» HOW TO COMPLETE THIS TASK
Check every line below for the word "agent" and copy each one that has it.

Items listed in a dataset:
= = =

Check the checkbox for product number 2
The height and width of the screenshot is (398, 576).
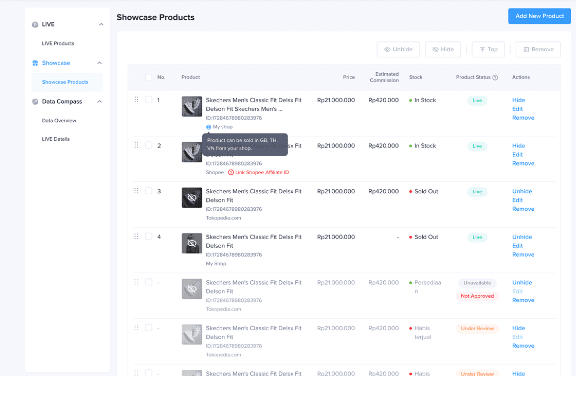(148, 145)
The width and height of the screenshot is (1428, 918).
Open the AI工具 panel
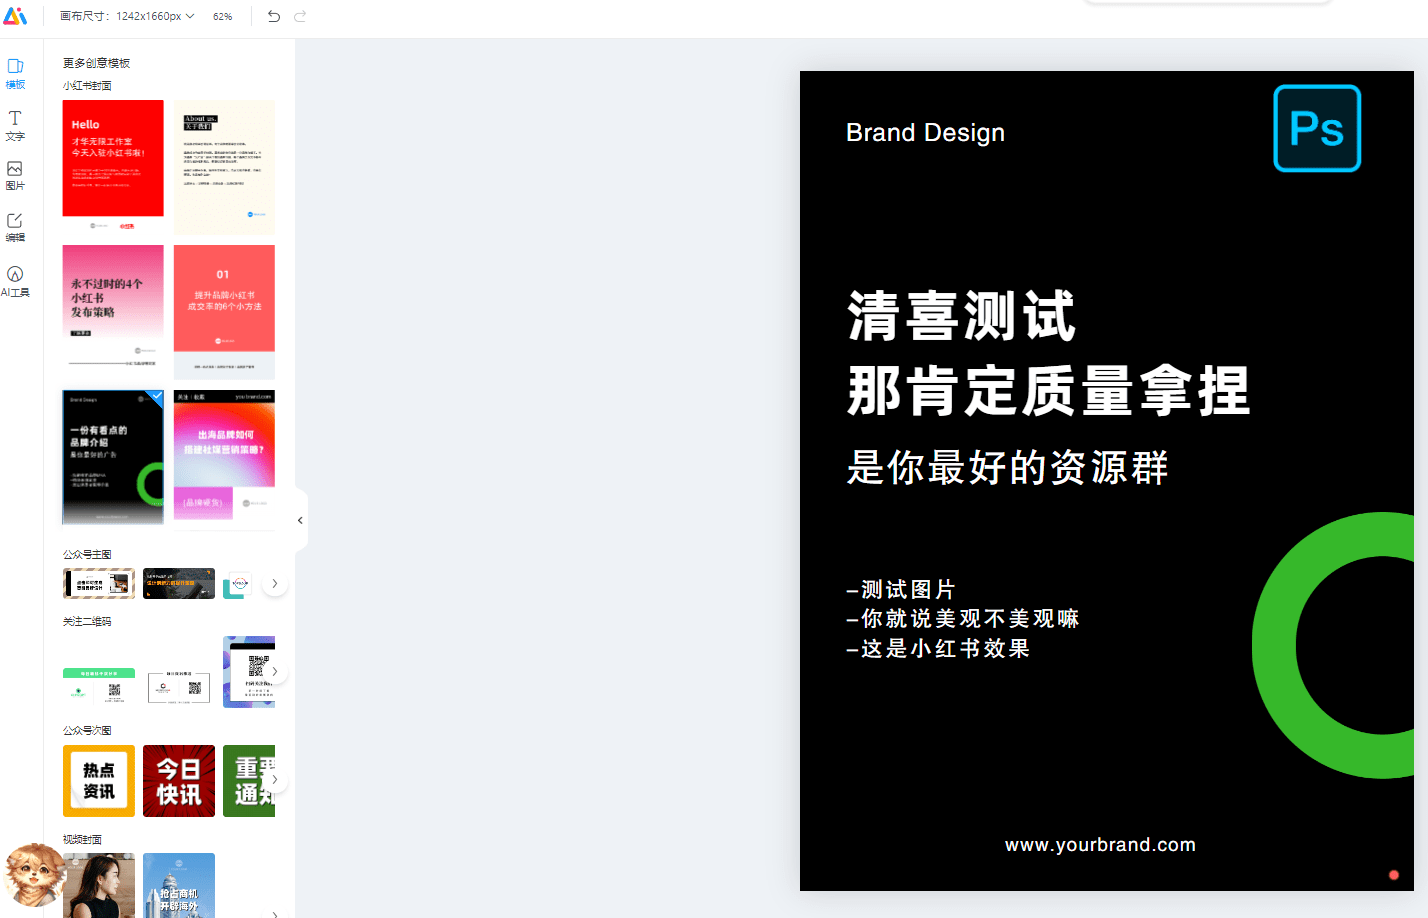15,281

= = =

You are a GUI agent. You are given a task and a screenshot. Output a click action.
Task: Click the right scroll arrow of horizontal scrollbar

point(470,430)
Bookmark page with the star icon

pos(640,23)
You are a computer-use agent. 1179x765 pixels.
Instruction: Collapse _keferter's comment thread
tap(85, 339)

= = =

» EXERCISE SOLUTION
You are a GUI agent. You are given a task and a screenshot. Output a click action.
You are a computer-use agent. 1179x765 pixels.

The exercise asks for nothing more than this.